One of the biggest changes Ioannides has made to his practice may also be one of the most controversial: a few years after starting his practice, Ioannides removed all of the computerized record-keeping and note-taking software from his examination rooms. He had found that while they certainly added convenience, he was missing the one-on-one attentive care whenever he had his back turned to a screen instead of actively listening to his patients. The majority of human communication comes non-verbal communication, meaning that one can often learn more about what a person is trying to say by watching them and listening to their tone rather than the words that are coming out of their mouth. For Dr. Ioannides, this knowledge is what spurred him to return to the clipboard and pen for recording information while with the patients, which could then be transcribed onto a computer at a later time. Yes, this adds an extra step to the process, but for Ioannides the benefit of getting to truly connect and listen to patients far outweighs the extra bit of busy work that comes after.

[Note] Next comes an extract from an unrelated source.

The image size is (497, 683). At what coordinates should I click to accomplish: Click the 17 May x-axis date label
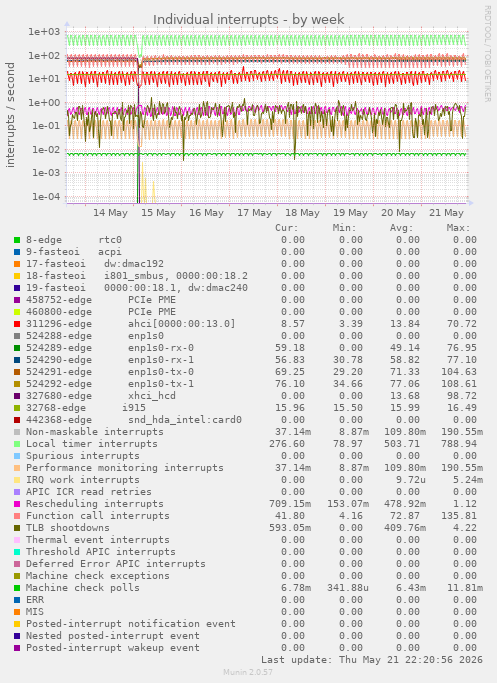pos(254,213)
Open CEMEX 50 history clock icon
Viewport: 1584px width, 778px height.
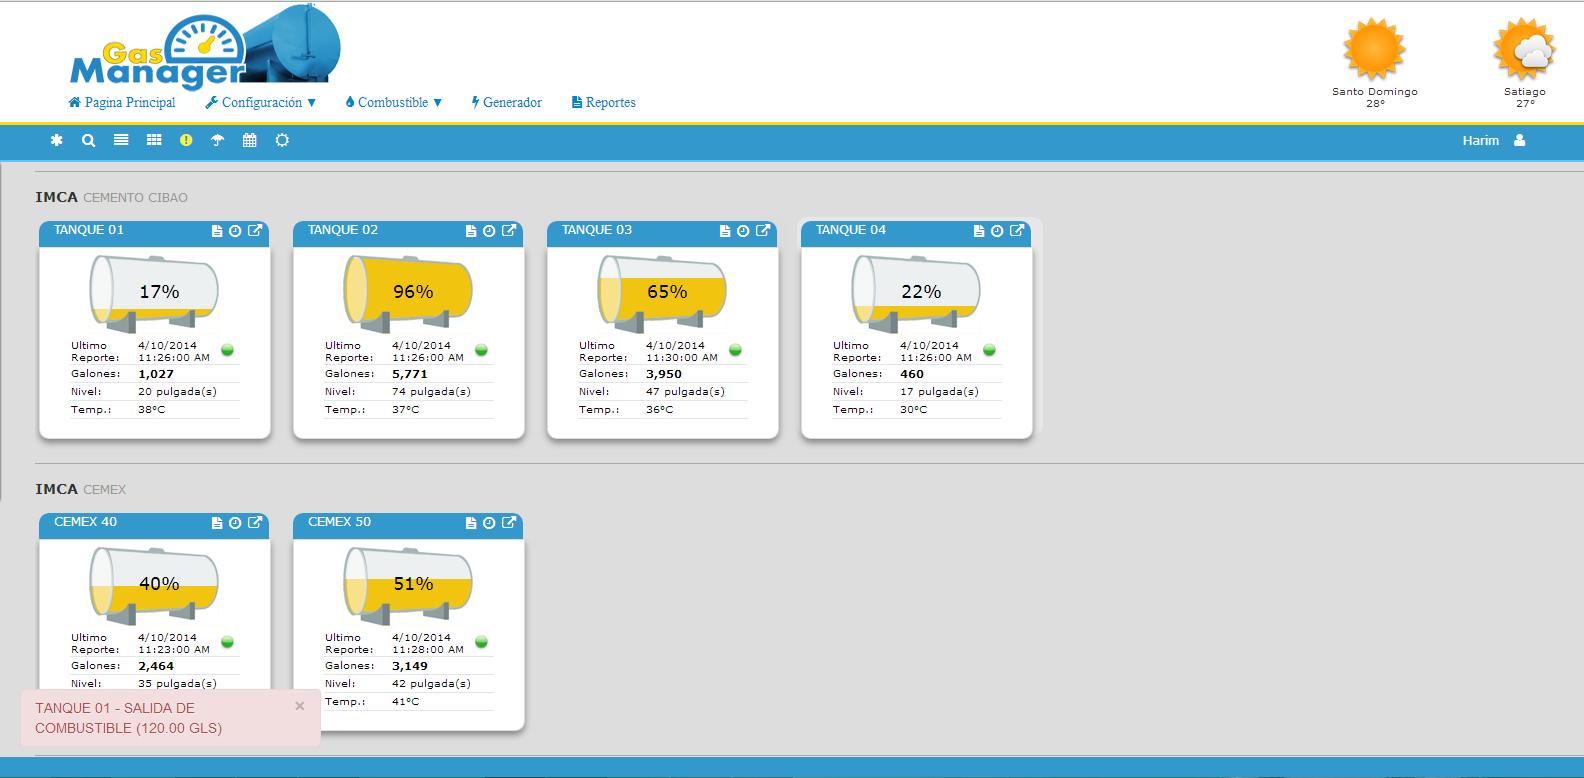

Finally, even the way in which he runs his business on a practical basis is based on ethics and putting people first. He has chosen to not employ “physician extenders” such as physician’s assistants or nurse practitioners. While he respects the professions as a whole, his hope is to get to know each patient personally and as well as he can to better understand and diagnose them, and while utilizing their services would greatly increase the number of patients he could see on any given day and therefore improve profitability, for him it is not worth the sacrifice in face-time with his patients. He also avoids any interaction with drug representatives, resisting the temptation many practices fall into by making deals with companies to promote their products. This means no parties, no lunches, and even no fruit baskets or free pens. Instead, he researches each drug he recommends to patients thoroughly, and puts his support behind them because he believes they work the best.
Dr. Ioannides’ practice is proof to many that integrity and profits don’t need to be mutually exclusive. In today’s day and age, businesses are being held up to new and more rigorous scrutiny: not “how much money can you make” but “how are you working to make the world a better place?” While it may seem that putting people over profits is a surefire way to see your business fail, the success of Ioannides practice over the past two decades has shown that it is possible.